Reading passage
Segment Open
Interpret common patterns
Request amplification
Symptoms:
- many identical GETs in the same second;
- settings pages repeatedly loading tiny result sets;
- web pod health probes timing out;
- worker mostly quiet.
Likely causes:
- realtime invalidation loop;
- component remount loop;
- repeated
useEffect fetches;
- component-local polling added on top of workspace realtime;
- read route publishing mutation events;
- browser connection pressure from too many EventSource subscriptions.
Start by inspecting:
apps/web/src/components/workspace-realtime-provider.tsx;
apps/web/src/lib/events/workspace-events.ts;
apps/web/src/lib/workspace-settings/read-models.ts;
apps/web/src/lib/workspace-settings/request-dedupe.ts;
- Members, Teams, Integrations settings clients;
- routes that publish
member.changed, integration.changed, or app/run events.
Read-side mutation loop
Treat any write from a GET/read path as suspicious. A read path that repairs
membership, ensures a default team, upserts metadata, or publishes invalidation
events can create this loop:
read → publish event → mounted client refetches → read → publish event
Fix by making ensure paths idempotent and publishing only after a real insert,
update, delete, or status transition.
Whole-app stall
If /api/health probes time out, do not focus only on the UI page that was
visible. Check request volume, auth latency, CPU throttling, memory pressure,
and event-loop saturation. A later low kubectl top pods sample does not
disprove a short earlier stall.
Stream attach delay
Start with:
docs/streaming.mdx;
apps/web/src/components/app-chat.tsx;
apps/web/src/app/api/workspaces/[workspaceId]/apps/[appId]/runs/[runId]/chat/stream/route.ts;
apps/web/src/lib/streams/run-replay.ts.
Segment Closed
Record excerpts
Segment Open
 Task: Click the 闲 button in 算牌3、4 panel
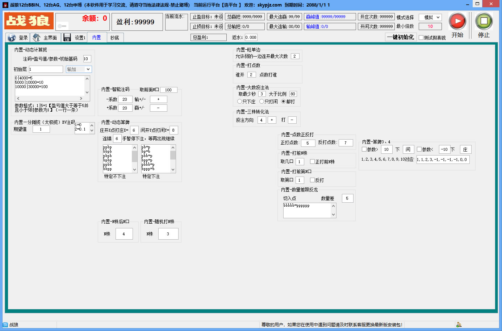[x=408, y=149]
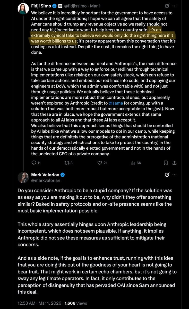Click the Grok icon on Fidji Simo's post
189x309 pixels.
(167, 6)

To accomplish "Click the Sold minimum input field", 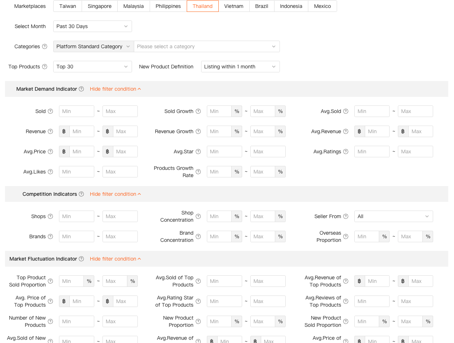I will 76,111.
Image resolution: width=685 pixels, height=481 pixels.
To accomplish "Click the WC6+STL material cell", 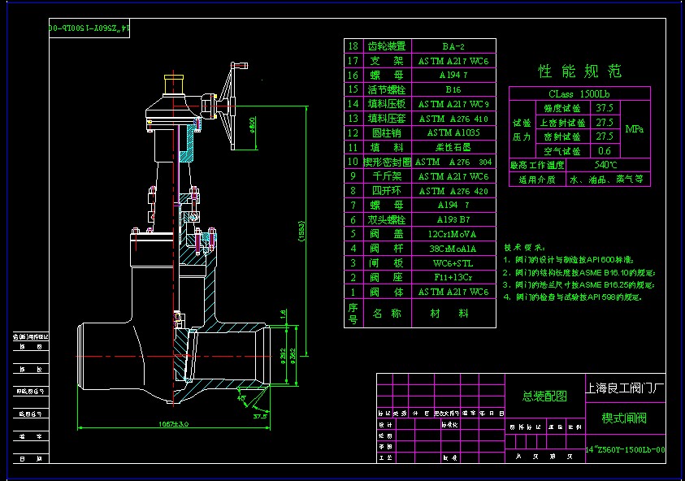I will tap(453, 263).
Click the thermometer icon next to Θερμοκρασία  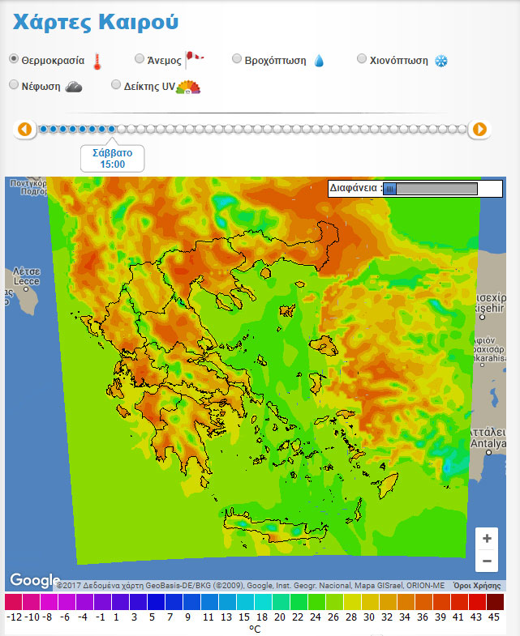(x=97, y=62)
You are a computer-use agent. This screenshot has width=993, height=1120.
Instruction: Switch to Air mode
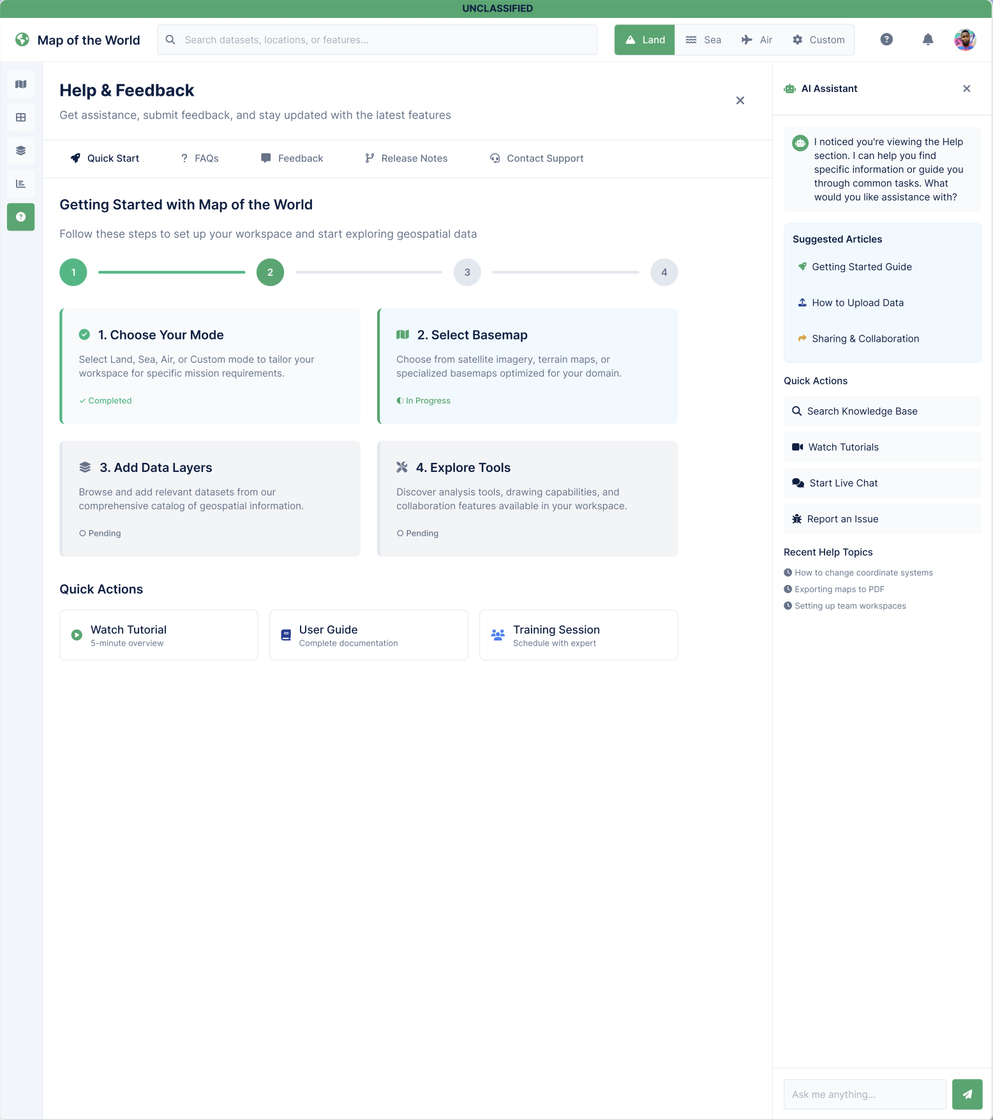(x=757, y=40)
Segment Closed
Extend the troubleshooting notes on request loops and app stalls, picking up right after their final line.

Solved exercise
Check whether the run was already streaming, whether activeStreamId existed,
whether the attach path waited for readiness, and whether replay or resumable
stream was used.
Capacity checks
Kubernetes node autoscaling is not pod autoscaling.
Check whether more pods can exist:
kubectl get deploy second -o jsonpath='{.spec.replicas}{"\n"}'
kubectl get hpa
kubectl describe deploy second
Managed GKE Autopilot can add nodes for schedulable pod requests, but it will
not create more web pods without replicas or an autoscaling policy. A single web
pod can still become the bottleneck under request amplification or many active
streams.
Worker scaling needs separate thought because active SDK sessions and workspace
files live in worker memory/filesystem while durable state is saved through web
and MongoDB.
What to record
When the issue teaches a durable lesson, update the active plan or docs with:
- what the user observed;
- the exact time window checked;
- pod health and resource state;
- request counts by route;
- slow request breakdown by request ID;
- what was ruled out;
- the likely root cause;
- the code or infra change;
- the exact staging validation that should prove the fix.